Closed
Description
This might be just a documentation issue, so sorry if this is not a problem with xarray.
I'm trying to save an intermediate result of a calculation with xarray + dask to disk, but I'd like to preserve the on-disk chunking. Setting the encoding of a Dataset.data_var or DataArray using the encoding attribute seems to work for (at least) some encoding variables, but not for chunksizes
. For example:
import xarray as xr
import dask.array as da
from dask.distributed import Client
from IPython import embed
# First generate a file with random numbers
rng = da.random.RandomState()
shape = (10, 10000)
chunks = [10, 10]
dims = ['x', 'y']
z = rng.standard_normal(shape, chunks=chunks)

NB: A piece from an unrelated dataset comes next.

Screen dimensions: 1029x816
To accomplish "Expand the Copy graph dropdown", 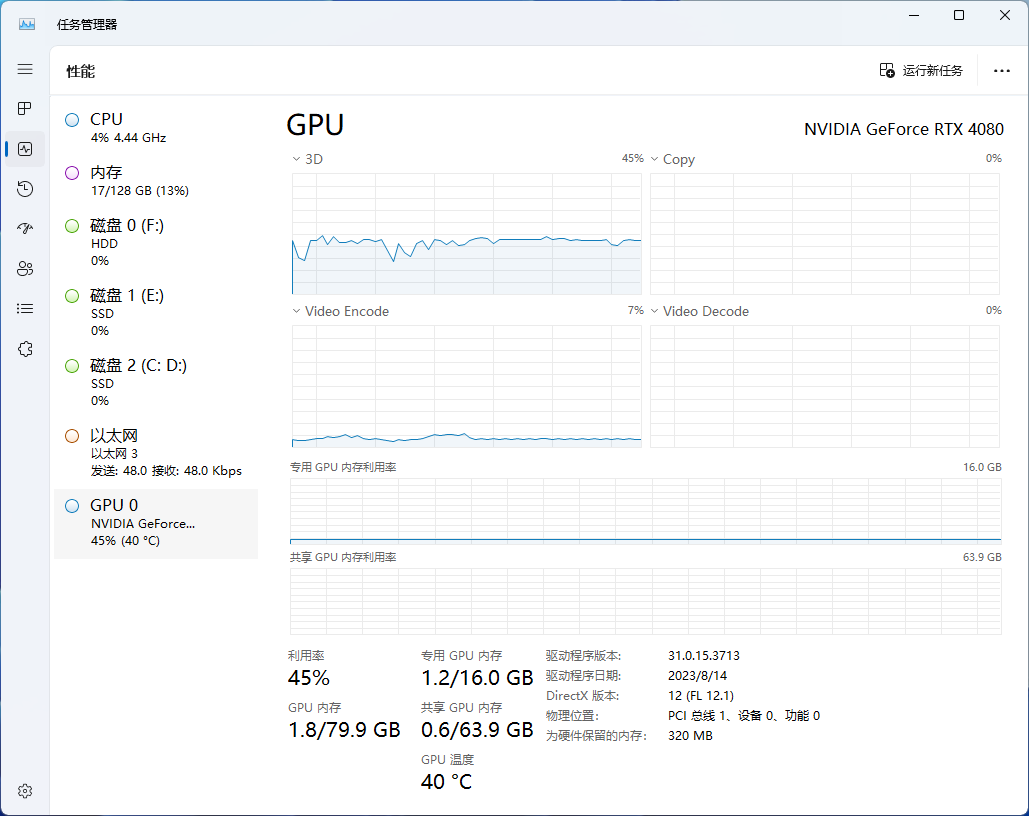I will click(655, 159).
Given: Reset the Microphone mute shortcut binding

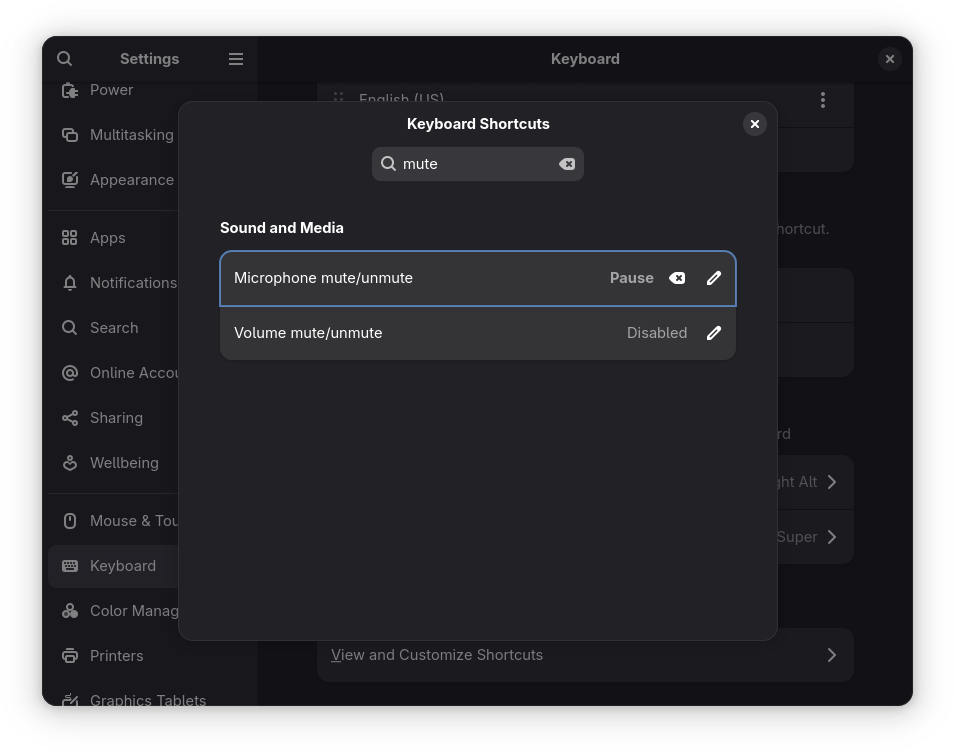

da = xr.DataArray(z, dims=dims, name='z')
# Set encoding of the DataArray
da.encoding['chunksizes'] = chunks # Not conserved
da.encoding['zlib'] = True # Conserved
ds = da.to_dataset()
print(ds['z'].encoding) #out: {'chunksizes': [10, 10], 'zlib': True}
# This one is chunked and compressed correctly
ds.to_netcdf('test1.nc', encoding={'z': {'chunksizes': chunks}})
# While this one is only compressed
ds.to_netcdf('test2.nc')
INSTALLED VERSIONS
------------------
commit: None
python: 3.6.5.final.0
python-bits: 64
OS: Linux
OS-release: 4.16.5-1-ARCH
machine: x86_64
processor:
byteorder: little
LC_ALL:
LANG: en_US.UTF-8
LOCALE: en_US.UTF-8
xarray: 0.10.4
pandas: 0.22.0
numpy: 1.14.3
scipy: 0.19.0
netCDF4: 1.4.0
h5netcdf: 0.5.1
h5py: 2.7.1
Nio: None
zarr: None
bottleneck: None
cyordereddict: None
dask: 0.17.5
distributed: 1.21.8
matplotlib: 2.0.2
cartopy: None
seaborn: 0.7.1
setuptools: 39.1.0
pip: 9.0.1
conda: None
pytest: 3.2.2
IPython: 6.3.1
sphinx: None